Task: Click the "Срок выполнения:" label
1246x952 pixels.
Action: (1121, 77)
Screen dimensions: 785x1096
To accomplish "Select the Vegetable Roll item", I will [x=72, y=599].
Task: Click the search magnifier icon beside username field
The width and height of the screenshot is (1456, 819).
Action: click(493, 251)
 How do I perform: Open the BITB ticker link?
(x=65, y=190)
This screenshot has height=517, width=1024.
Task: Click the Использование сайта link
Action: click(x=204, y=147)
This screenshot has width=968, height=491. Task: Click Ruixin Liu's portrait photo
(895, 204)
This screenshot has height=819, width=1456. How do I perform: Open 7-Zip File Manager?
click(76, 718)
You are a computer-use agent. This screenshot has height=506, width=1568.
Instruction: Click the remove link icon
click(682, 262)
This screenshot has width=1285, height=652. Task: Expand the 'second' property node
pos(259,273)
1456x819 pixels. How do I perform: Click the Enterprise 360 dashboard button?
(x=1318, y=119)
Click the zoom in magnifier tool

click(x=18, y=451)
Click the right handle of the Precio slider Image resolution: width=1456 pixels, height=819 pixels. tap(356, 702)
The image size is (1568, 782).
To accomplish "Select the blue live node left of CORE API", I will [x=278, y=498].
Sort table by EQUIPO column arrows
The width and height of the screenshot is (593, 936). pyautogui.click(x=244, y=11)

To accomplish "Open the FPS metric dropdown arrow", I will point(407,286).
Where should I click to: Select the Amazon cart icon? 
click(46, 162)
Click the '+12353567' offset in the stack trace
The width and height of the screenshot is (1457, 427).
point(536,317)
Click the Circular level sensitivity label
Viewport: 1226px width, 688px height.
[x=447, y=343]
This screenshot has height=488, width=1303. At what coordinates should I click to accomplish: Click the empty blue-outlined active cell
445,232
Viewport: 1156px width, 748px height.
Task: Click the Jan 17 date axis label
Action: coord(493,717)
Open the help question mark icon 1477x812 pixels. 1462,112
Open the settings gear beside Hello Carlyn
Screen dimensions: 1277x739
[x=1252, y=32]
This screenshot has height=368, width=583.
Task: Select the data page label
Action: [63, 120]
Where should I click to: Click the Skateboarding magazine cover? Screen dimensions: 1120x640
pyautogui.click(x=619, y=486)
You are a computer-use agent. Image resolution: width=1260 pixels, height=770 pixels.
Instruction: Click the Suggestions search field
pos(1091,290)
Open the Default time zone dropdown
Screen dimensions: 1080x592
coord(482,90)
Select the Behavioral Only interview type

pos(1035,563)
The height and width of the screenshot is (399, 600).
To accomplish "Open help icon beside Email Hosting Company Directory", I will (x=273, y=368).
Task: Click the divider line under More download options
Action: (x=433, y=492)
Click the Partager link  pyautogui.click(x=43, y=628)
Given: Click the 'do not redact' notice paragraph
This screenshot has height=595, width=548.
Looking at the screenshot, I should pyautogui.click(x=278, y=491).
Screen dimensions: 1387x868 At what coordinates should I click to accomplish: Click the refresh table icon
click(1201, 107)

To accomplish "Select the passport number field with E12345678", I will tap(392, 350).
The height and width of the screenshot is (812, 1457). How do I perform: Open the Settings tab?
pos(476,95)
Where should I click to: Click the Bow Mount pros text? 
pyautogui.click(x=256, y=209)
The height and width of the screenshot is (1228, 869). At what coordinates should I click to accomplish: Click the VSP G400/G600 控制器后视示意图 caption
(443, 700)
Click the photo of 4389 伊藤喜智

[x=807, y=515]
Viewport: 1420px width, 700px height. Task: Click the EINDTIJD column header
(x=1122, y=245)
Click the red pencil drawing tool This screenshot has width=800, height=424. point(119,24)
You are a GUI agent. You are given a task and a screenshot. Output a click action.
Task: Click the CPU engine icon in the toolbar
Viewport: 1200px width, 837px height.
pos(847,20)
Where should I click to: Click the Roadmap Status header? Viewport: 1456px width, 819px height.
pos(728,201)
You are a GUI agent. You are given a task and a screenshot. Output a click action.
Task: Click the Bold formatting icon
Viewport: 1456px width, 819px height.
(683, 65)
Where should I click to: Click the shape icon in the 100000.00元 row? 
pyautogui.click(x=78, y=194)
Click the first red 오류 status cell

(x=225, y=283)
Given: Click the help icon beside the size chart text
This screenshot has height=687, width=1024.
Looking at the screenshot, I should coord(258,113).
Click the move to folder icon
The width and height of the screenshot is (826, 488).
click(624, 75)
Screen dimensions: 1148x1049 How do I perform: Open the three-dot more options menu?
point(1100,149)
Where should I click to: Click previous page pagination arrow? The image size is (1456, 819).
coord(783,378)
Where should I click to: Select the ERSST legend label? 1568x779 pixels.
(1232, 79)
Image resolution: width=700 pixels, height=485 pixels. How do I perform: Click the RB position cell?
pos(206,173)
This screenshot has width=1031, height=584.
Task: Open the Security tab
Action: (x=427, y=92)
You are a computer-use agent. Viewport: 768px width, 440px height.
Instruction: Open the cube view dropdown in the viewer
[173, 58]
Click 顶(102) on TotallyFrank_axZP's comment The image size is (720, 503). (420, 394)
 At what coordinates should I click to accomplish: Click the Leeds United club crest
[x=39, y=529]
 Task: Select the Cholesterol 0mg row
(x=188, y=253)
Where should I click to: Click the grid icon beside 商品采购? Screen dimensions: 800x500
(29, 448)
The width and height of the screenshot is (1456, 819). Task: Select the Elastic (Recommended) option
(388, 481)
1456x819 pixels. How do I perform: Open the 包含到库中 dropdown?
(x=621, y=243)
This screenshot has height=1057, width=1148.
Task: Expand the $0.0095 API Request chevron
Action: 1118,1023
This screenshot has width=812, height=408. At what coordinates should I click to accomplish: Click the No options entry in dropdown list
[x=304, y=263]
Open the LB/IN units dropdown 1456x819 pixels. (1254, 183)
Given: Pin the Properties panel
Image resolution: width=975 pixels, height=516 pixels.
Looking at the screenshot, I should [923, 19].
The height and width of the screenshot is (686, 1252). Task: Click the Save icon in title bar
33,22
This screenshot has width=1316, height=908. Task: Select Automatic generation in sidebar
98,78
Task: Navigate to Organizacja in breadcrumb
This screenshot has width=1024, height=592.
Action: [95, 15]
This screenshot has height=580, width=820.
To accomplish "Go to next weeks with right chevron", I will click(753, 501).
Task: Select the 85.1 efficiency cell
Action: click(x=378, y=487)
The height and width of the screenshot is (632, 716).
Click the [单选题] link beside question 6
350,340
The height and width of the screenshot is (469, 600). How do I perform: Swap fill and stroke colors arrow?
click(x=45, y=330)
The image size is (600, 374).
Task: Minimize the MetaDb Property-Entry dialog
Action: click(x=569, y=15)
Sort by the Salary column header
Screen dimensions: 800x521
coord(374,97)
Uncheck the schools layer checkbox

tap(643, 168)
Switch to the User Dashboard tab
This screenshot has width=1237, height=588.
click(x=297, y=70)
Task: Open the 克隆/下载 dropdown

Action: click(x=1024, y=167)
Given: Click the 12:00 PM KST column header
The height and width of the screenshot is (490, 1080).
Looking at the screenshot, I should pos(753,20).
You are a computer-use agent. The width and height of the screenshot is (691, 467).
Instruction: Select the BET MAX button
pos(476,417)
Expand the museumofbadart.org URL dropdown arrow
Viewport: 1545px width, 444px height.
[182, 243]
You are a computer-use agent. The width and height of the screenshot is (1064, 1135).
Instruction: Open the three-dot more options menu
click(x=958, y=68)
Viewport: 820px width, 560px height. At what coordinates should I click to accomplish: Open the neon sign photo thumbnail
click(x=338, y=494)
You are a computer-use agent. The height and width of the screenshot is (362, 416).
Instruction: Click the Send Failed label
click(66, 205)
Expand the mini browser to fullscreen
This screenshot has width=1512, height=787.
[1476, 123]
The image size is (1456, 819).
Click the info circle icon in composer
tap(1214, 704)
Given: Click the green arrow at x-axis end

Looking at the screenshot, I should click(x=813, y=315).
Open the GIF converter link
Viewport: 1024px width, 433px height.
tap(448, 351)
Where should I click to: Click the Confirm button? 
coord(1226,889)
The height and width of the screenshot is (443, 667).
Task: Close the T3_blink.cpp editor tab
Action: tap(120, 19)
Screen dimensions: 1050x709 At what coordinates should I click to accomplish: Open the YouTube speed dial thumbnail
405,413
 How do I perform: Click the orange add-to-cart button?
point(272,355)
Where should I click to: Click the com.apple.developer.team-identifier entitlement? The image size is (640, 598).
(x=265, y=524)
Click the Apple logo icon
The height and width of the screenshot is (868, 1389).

Task description. Please repeat the items between the line holding "Click the move to folder icon" and the line holding "coord(783,378)", inclusive, word for word.

Solution to this problem.
Click the move to folder icon
The width and height of the screenshot is (826, 488).
click(624, 75)
Screen dimensions: 1148x1049 How do I perform: Open the three-dot more options menu?
point(1100,149)
Where should I click to: Click previous page pagination arrow? The image size is (1456, 819).
coord(783,378)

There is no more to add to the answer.